No está considerado trastorno por sí mismo según el DSM IV y, sin embargo, en este pasado año se ha hablado de él como nunca. El TOC de amores o TOC relacional se incluye dentro del Trastorno obsesivo compulsivo ¿Su principal diferencia con respecto a otros rostros de esta enfermedad mental? Lo sufren quienes sufren de un excesivo análisis con respecto a sus relaciones personales, principalmente de pareja.

Síntomas generales del trastorno obsesivo compulsivo de personalidad y síntomas concretos del TOC de amores

Me quiere no me quiere

El TOC o trastorno obsesivo compulsivo de la personalidad tiene ciertos síntomas asociados al temor a contaminarse, temor a causar un daño a seres queridos (en muchos casos por no realizar ciertos rituales), rigidez en los pensamientos y compulsividad incapacitante.

En el caso concreto del TOC relacional nos encontramos con una tendencia obsesiva a analizar la relación de pareja, a evaluarla constantemente y a evaluar nuestros propios sentimientos. Lo cierto es que más que preguntarse como será una relación nos encontramos frente a frente con una tendencia a poner en duda al otro y a nosotros mismos.

De este modo, es muy probable que terminemos por preguntarnos si eso que estamos viviendo no será lo suficientemente bueno o si nos estaremos equivocando.

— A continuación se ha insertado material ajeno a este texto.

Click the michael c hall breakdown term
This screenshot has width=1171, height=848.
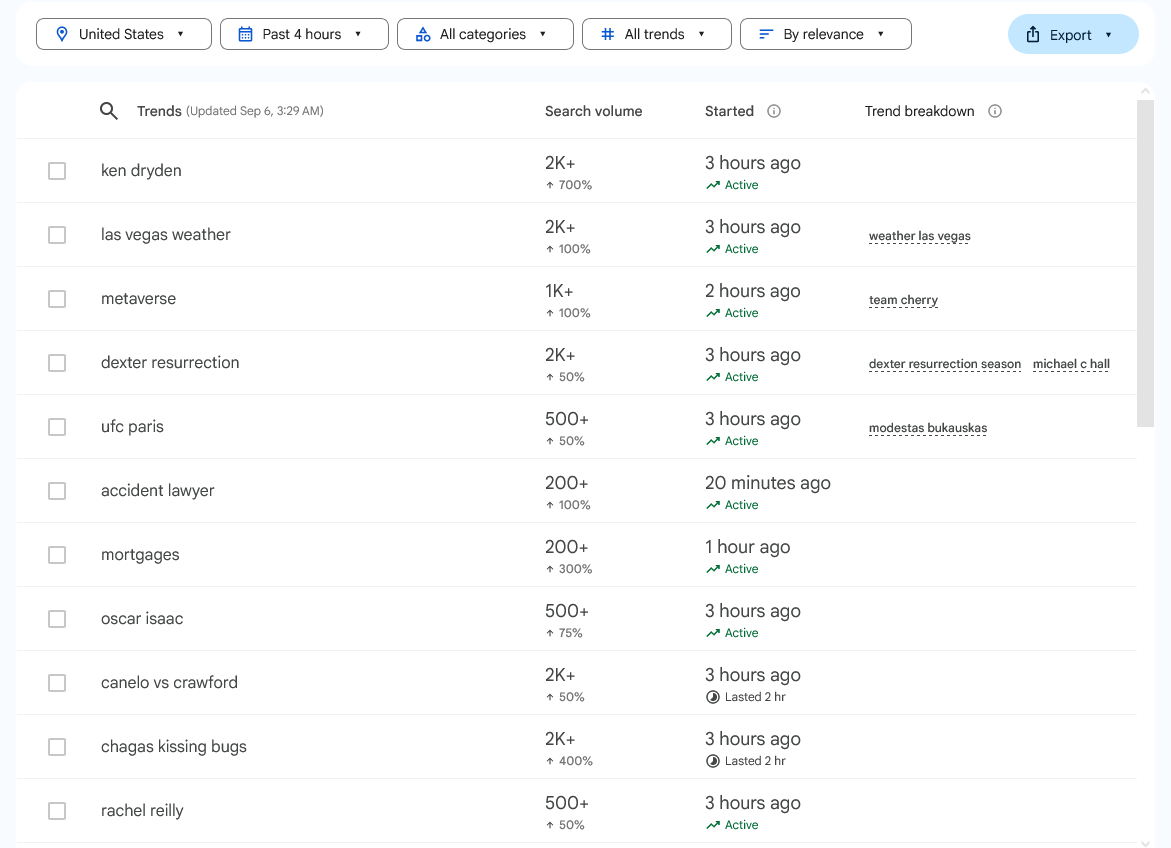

Causas del TOC relacional y por qué cada vez es más común

Aunque aún falta mucho por estudiar al respecto, lo cierto es que la sociedad de la inmediatez está detrás del TOC de amores. La tendencia a poder elegir en tiempo real entre un sinfín de opciones nos hace dudar constantemente de si la decisión que hemos tomado es la adecuada. Si esto lo trasladamos al marco de la relación de pareja nos encontramos con un sentimiento constante de "estar perdiéndonos algo".

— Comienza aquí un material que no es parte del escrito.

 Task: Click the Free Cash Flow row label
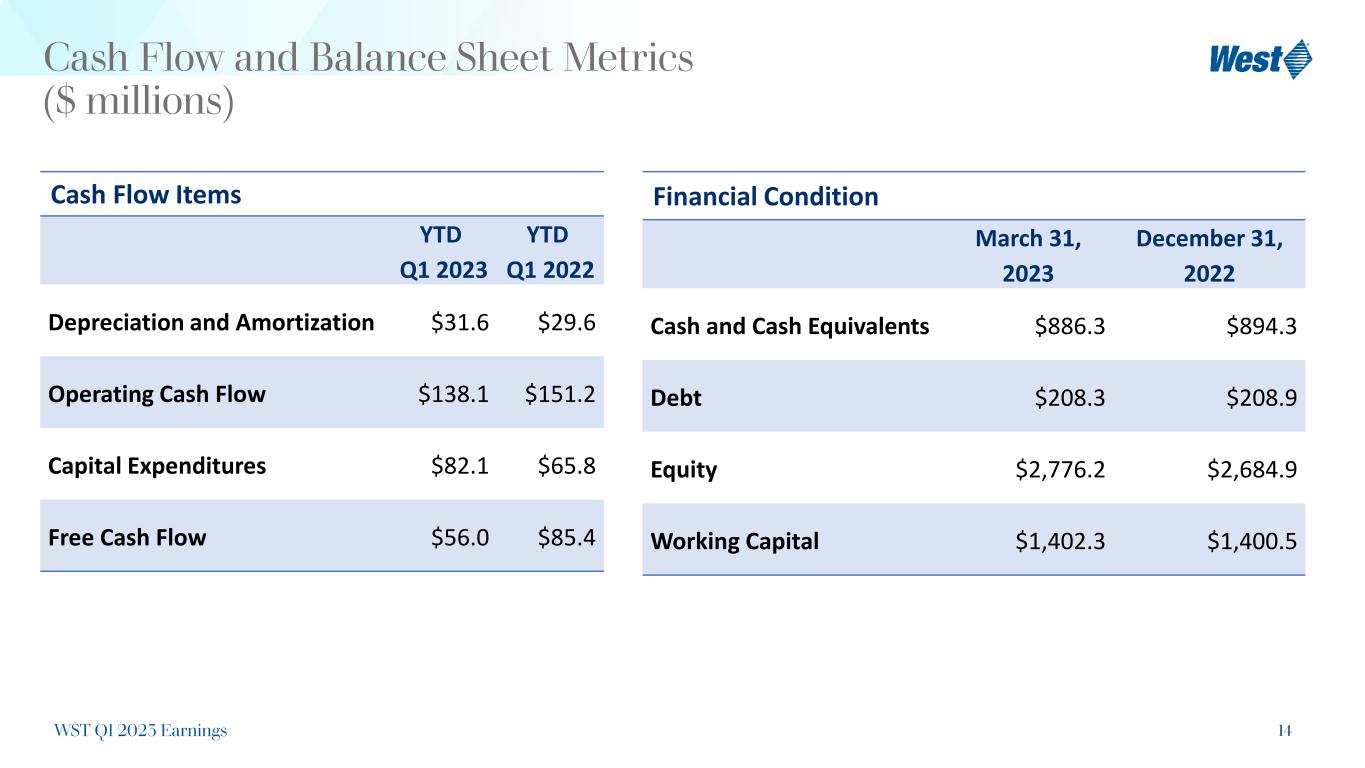point(127,537)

Aunque las relaciones de pareja nunca deben ser una situación que tolerar o cuestión de aguantar, como creían las generaciones anteriores, tampoco deberían convertirse en un amor líquido de usar y tirar.

Una relación de pareja (al igual que las relaciones de amistad) se han de basar en la confianza. Esta brilla por su ausencia cuando una persona trata de evaluar constantemente a la otra, de ponerla a prueba. Al fin y al cabo, las relaciones interpersonales se fundamentan en confiar y respetar al otro.

Por supuesto nos podemos equivocar, pero no deberíamos basar las decisiones que tomamos en que algo pueda salir mal. En tal caso estaríamos cayendo en la ansiedad anticipatoria.

¿Es el TOC de amores una ansiedad anticipatoria encubierta?

Nadie quiere que le hagan daño y, llevando esta lógica al paroxismo, nos encontramos con que, si no se quiere que nos hagan daño, no deberíamos implicarnos. ¿Qué es lo más acertado para ello? Ponernos en lo peor. Si anticipamos que nos romperán el corazón no nos dañarán. Esta es la lógica que sigue una persona que tiene pareja y que siente TOC relacional.

Lo que falla en esta ecuación es que por no desear que nos hagan daño, terminan por dañarnos igualmente y además se daña al otro. Las profecías auto cumplidas pueden estar erosionando tu relación de pareja sin darte cuenta. ¿Para luchar contra ello? Elige confiar ... hasta que se demuestre lo contrario.